## Prompt
Could you swap "checkbox" for "check box" and write the lines out again with nothing else changed? Begin at the line that has "Given: Click item number 6970858" and stop after the line that has "Screen dimensions: 1000x418 point(6,318)".

(Data items)
* START *

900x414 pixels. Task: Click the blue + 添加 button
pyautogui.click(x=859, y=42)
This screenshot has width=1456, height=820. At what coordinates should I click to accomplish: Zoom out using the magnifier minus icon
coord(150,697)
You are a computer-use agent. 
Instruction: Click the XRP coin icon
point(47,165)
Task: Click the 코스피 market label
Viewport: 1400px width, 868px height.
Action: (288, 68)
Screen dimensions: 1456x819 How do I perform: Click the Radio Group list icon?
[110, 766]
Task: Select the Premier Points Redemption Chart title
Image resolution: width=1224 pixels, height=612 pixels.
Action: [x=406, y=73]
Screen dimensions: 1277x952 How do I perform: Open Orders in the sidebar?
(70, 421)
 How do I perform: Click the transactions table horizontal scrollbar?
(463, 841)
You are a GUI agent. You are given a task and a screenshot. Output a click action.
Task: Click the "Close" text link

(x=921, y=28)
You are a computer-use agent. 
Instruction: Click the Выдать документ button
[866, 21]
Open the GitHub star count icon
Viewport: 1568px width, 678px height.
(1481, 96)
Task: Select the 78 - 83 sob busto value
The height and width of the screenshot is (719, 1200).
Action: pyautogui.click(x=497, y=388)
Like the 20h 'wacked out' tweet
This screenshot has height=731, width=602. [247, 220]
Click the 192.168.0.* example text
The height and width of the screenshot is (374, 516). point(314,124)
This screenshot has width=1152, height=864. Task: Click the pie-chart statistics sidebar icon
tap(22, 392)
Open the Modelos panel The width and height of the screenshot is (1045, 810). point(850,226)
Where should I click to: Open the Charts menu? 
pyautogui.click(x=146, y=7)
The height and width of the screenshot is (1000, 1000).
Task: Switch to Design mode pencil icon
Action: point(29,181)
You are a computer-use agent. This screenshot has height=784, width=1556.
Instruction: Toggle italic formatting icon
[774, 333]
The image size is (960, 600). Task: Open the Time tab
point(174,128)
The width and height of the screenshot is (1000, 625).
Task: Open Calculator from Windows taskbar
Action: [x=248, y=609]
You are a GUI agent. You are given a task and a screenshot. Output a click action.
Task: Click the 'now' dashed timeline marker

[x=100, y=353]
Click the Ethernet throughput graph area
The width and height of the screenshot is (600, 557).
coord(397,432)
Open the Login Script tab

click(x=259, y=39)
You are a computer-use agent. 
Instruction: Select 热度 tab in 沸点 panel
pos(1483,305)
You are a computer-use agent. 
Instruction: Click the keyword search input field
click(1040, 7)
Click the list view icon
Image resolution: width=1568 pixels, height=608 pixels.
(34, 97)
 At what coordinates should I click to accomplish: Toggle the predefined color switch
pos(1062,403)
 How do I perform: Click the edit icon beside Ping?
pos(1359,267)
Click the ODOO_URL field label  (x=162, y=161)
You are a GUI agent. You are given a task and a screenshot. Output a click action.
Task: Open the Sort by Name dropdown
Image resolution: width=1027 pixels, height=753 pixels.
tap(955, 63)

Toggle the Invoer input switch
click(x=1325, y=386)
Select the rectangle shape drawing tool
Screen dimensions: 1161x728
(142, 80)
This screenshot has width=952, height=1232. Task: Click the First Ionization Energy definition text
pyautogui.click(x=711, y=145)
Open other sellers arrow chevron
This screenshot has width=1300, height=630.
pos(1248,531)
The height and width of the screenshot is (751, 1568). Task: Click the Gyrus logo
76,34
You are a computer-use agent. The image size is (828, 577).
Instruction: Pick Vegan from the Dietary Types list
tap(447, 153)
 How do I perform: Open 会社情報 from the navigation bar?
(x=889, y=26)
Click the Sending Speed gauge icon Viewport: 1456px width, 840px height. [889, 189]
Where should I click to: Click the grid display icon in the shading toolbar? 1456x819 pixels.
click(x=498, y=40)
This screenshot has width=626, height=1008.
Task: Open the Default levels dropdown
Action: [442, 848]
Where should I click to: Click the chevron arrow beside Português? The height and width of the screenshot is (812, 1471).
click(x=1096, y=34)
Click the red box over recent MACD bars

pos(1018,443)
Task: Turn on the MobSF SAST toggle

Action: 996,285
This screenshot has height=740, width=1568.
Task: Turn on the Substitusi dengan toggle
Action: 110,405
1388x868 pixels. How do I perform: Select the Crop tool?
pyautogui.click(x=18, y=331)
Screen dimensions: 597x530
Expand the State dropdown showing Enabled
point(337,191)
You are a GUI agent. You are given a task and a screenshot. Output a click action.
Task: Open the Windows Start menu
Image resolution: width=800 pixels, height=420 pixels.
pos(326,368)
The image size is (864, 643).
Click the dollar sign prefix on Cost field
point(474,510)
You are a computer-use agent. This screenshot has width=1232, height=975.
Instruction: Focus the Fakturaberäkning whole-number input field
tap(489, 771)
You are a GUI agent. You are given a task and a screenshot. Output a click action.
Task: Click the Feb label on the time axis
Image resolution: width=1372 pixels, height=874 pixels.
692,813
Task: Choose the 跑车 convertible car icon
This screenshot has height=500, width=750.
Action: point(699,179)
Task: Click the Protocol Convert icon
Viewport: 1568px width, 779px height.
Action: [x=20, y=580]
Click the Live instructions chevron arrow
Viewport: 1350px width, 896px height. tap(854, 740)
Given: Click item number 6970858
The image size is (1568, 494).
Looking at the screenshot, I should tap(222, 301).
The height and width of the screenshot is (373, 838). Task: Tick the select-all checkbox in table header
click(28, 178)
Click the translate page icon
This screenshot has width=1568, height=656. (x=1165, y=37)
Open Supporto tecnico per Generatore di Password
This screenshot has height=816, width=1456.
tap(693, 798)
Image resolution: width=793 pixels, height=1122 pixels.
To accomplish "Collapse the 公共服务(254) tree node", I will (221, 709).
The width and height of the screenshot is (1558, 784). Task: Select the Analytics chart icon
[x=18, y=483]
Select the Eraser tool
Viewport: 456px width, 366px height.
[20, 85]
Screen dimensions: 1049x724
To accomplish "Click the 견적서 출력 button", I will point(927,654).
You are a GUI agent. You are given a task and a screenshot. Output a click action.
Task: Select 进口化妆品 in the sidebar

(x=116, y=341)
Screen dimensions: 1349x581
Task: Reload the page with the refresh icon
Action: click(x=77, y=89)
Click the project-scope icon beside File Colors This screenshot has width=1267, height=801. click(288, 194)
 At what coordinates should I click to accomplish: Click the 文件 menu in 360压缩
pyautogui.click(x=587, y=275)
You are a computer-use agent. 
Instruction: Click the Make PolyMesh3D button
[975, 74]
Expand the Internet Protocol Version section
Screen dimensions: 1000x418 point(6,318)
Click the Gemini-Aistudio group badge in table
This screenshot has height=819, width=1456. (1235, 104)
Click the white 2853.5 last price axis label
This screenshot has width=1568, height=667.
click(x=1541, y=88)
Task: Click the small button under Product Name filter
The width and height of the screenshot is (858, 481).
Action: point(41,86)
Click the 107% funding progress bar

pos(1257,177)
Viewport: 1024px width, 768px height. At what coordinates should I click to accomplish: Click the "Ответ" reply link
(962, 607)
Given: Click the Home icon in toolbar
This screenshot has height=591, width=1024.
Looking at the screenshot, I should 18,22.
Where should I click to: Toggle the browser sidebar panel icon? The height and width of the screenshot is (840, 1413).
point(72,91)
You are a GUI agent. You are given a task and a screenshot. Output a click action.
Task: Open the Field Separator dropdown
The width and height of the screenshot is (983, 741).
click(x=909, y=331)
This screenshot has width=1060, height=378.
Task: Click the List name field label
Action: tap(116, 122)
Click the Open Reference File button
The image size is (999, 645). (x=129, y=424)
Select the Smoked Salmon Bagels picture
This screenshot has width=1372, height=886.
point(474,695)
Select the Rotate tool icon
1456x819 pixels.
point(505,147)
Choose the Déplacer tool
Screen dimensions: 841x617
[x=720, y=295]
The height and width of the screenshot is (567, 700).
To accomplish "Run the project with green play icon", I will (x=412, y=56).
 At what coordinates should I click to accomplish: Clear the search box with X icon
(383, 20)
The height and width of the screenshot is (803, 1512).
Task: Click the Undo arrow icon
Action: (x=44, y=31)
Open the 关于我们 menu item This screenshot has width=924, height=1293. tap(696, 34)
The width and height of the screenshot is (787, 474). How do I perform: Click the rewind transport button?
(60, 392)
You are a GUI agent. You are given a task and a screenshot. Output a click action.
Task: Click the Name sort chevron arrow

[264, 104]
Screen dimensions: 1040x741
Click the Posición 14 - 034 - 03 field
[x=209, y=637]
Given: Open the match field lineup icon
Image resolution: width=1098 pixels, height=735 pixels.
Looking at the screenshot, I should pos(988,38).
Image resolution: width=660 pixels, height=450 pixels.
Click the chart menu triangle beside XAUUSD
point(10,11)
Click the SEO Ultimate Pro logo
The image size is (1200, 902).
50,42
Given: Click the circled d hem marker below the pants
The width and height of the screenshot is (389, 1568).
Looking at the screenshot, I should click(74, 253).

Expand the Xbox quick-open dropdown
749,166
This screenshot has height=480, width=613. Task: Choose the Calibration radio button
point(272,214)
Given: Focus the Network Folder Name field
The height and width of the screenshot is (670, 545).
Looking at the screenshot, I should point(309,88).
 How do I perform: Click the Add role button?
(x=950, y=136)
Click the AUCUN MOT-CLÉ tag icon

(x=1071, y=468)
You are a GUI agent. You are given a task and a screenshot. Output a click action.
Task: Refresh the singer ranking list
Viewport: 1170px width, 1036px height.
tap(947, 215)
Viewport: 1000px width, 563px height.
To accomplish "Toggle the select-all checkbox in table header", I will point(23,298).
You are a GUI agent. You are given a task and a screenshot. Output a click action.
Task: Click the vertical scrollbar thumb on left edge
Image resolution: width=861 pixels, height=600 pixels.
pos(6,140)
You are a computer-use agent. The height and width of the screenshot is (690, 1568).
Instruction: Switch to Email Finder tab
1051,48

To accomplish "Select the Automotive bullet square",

* END *

## Solution to the exercise
Given: Click item number 6970858
The image size is (1568, 494).
Looking at the screenshot, I should tap(222, 301).
The height and width of the screenshot is (373, 838). Task: Tick the select-all check box in table header
click(28, 178)
Click the translate page icon
This screenshot has width=1568, height=656. (x=1165, y=37)
Open Supporto tecnico per Generatore di Password
This screenshot has height=816, width=1456.
tap(693, 798)
Image resolution: width=793 pixels, height=1122 pixels.
To accomplish "Collapse the 公共服务(254) tree node", I will (221, 709).
The width and height of the screenshot is (1558, 784). Task: Select the Analytics chart icon
[x=18, y=483]
Select the Eraser tool
Viewport: 456px width, 366px height.
[20, 85]
Screen dimensions: 1049x724
To accomplish "Click the 견적서 출력 button", I will point(927,654).
You are a GUI agent. You are given a task and a screenshot. Output a click action.
Task: Select 进口化妆品 in the sidebar

(x=116, y=341)
Screen dimensions: 1349x581
Task: Reload the page with the refresh icon
Action: click(x=77, y=89)
Click the project-scope icon beside File Colors This screenshot has width=1267, height=801. click(288, 194)
 At what coordinates should I click to accomplish: Click the 文件 menu in 360压缩
pyautogui.click(x=587, y=275)
You are a computer-use agent. 
Instruction: Click the Make PolyMesh3D button
[975, 74]
Expand the Internet Protocol Version section
Screen dimensions: 1000x418 point(6,318)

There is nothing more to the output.